# DOCUMENT TEXT:

On this point, the liberal law professor Steve Vladeck, who has offered his own criticisms of the Doerfler-Moyn approach, said it well. Here's how Vladeck put it:

Doerfler and Moyn are quite clear that their goal is to empower the people at the expense of the judiciary, period. But as attractive as that viewpoint might be in the abstract, it seems to me that the last 11 months have driven home, in technicolor, the importance of a judiciary with a modicum of independence—which, among other things, can stand up to tyrannies of the majority.

There is also plenty of older evidence available that argues against the wisdom of disempowering the judiciary. After all, there have been various points in American history during which the courts have basically followed the Doerfler-Moyn approach and simply deferred to the supposed will of the majority. And in those cases, what we find is the U.S. Supreme Court acting at its historic worst.

Two prominent examples spring to mind. In Korematsu v. United States (1944), the Supreme Court upheld President Franklin Roosevelt's notorious wartime internment of Japanese-Americans on the grounds that the courts had no business second-guessing any such decision made by the executive branch.

# RECORDED INFORMATION:
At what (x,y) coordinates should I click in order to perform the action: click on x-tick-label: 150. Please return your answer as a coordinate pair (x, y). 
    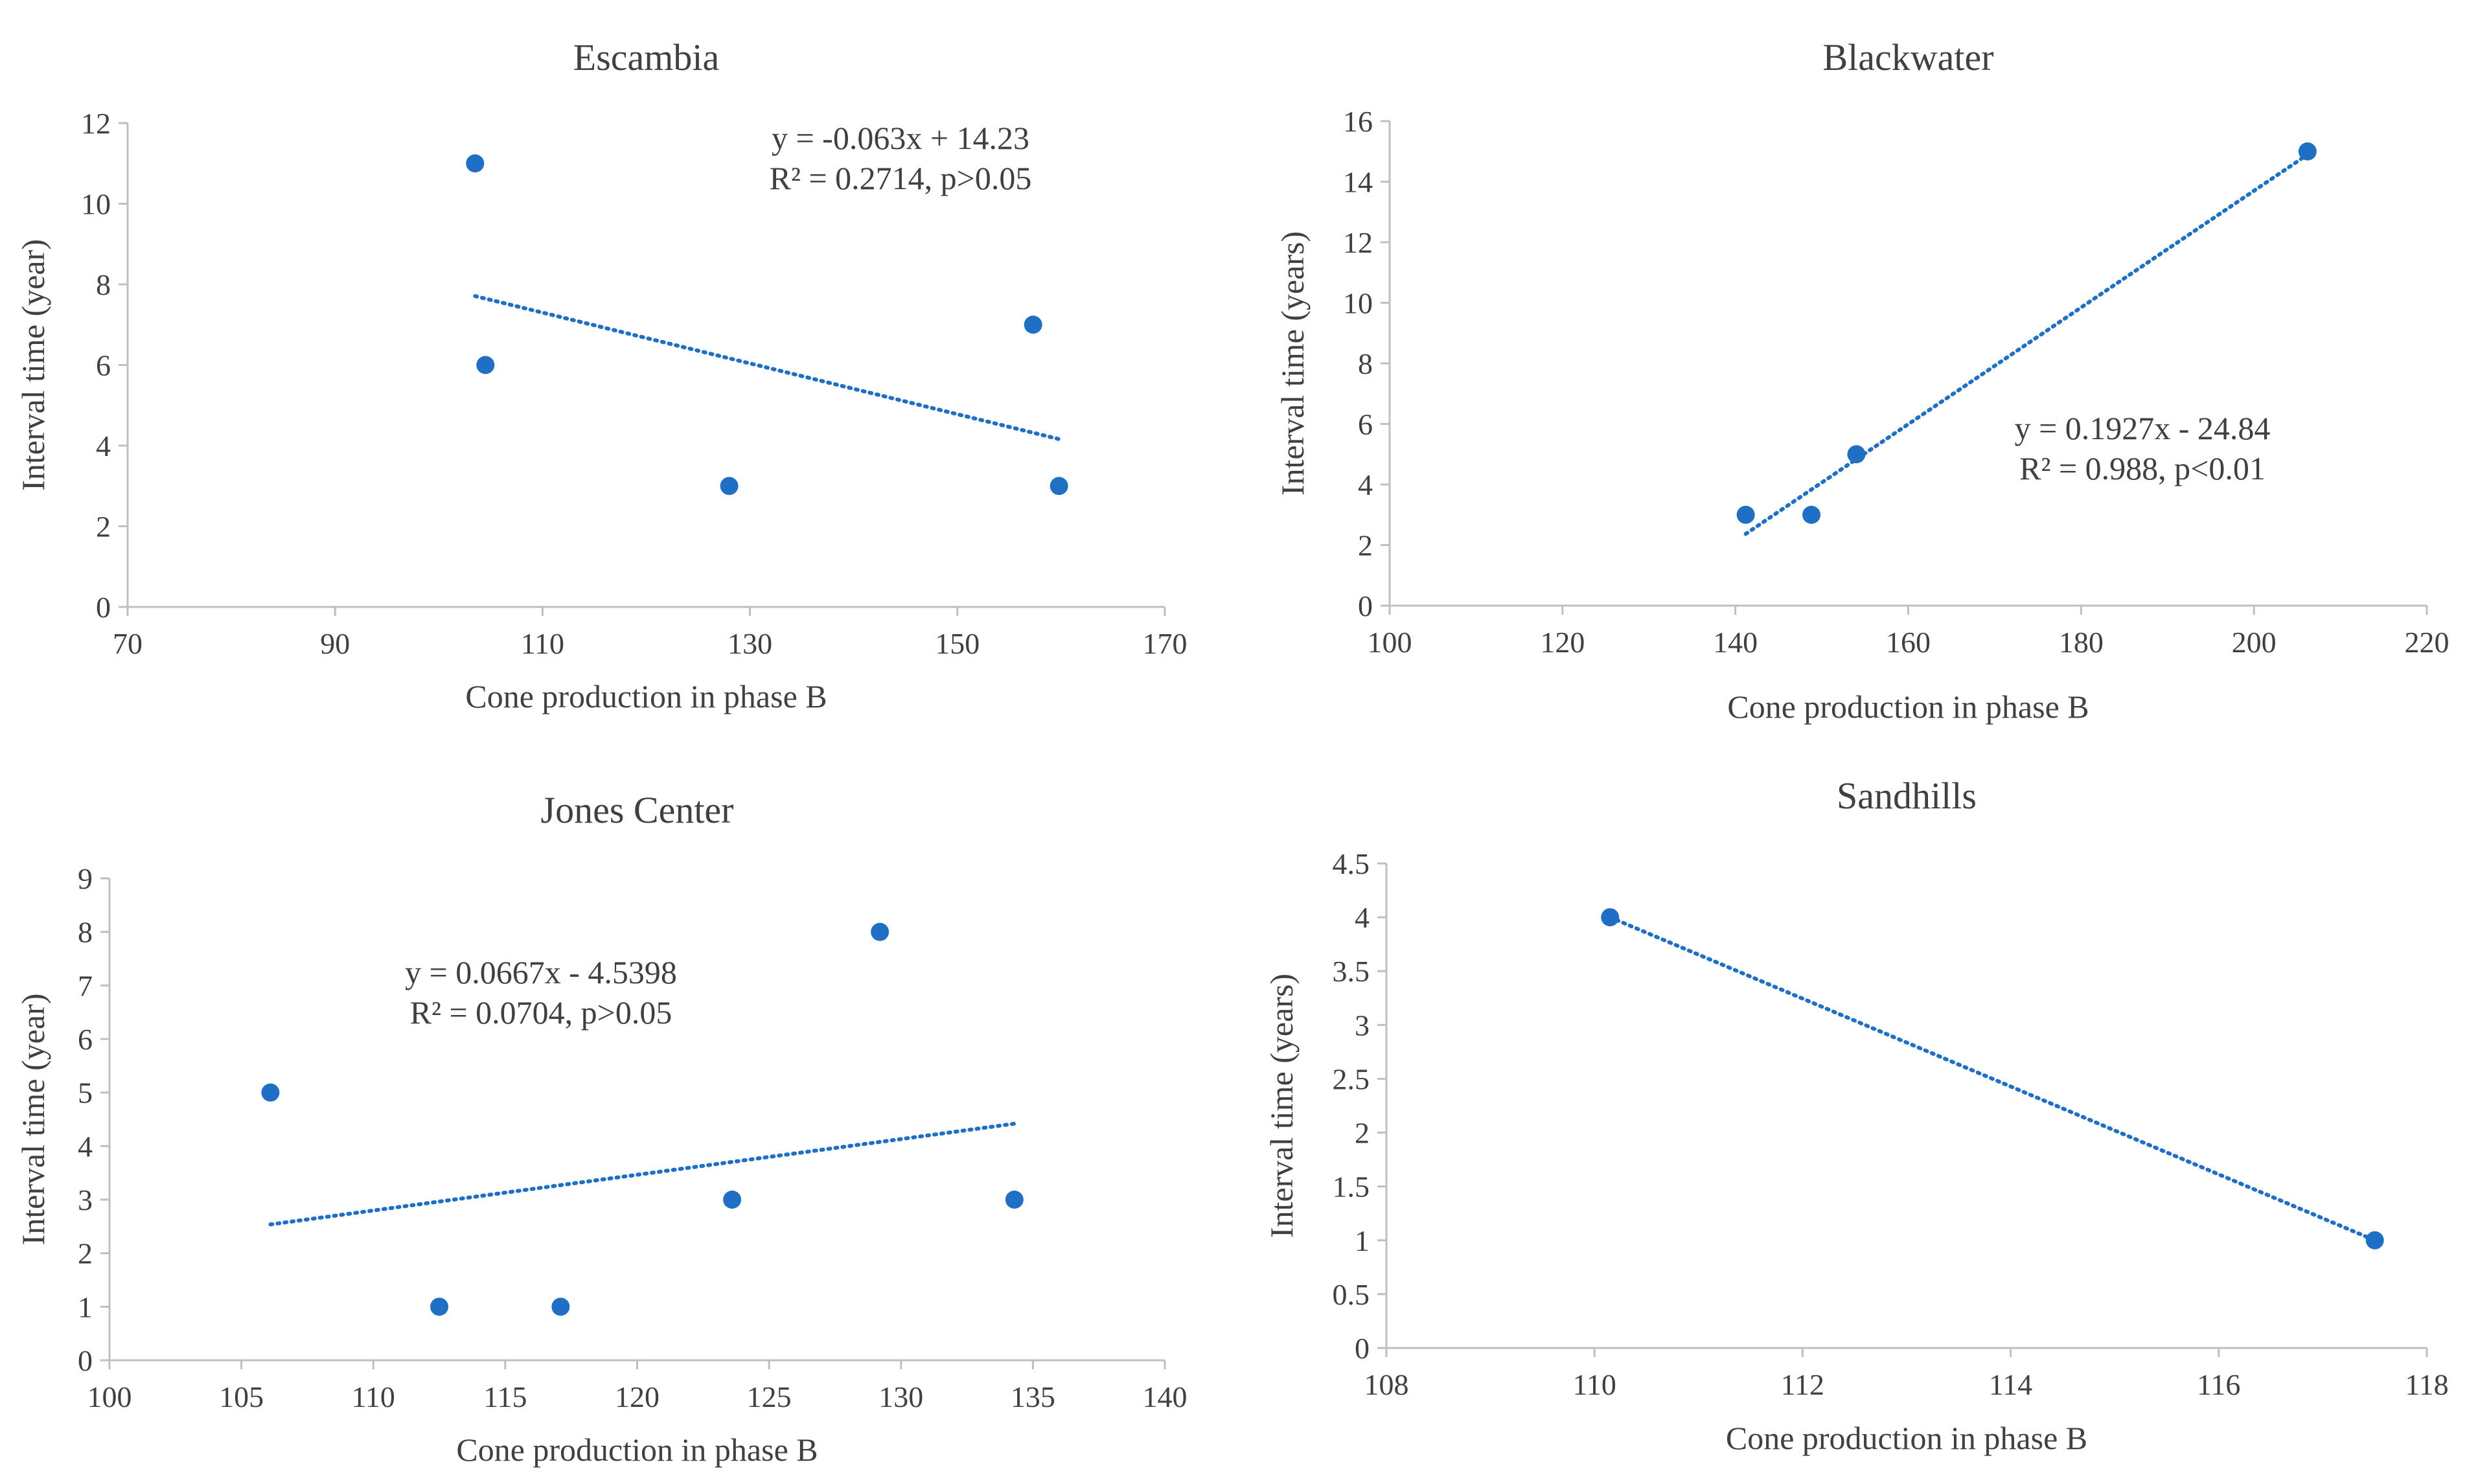
    Looking at the image, I should click on (958, 644).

# EXERCISE SET:
A - In the passage on judicial deference to the majority, what does Steve Vladeck's quoted view say a judiciary with some independence can stand up to?
B - List every person named in the passage on judicial deference to the majority.
C - Extend the passage on judicial deference to the majority, starting after its final sentence.
The material is not needed for this work.

# RESPONSES IN ORDER:
A - Tyrannies of the majority.

B - Steve Vladeck, Doerfler, Moyn, Franklin Roosevelt

C -
Similarly, in Buck v. Bell (1927), the Supreme Court upheld a compulsory sterilization law that was being enforced against a young woman who had been raped by the nephew of her foster mother and then committed to a state asylum by her foster parents. As far as the author of that awful decision, Justice Oliver Wendell Holmes Jr., was concerned, the mere fact that the eugenicist measure was enacted by democratically accountable lawmakers was sufficient to earn it the judicial stamp of approval.

I was under the impression that progressives disapproved of these two cases. Yet the outcome in each case would presumably be acceptable under the Doerfler-Moyn approach because the Court voluntarily stepped out of the way of "the political branches" and deferred to the supposed will of the majority.

Perhaps unfettered majority rule is not the political cure-all that some progressives would like it to be.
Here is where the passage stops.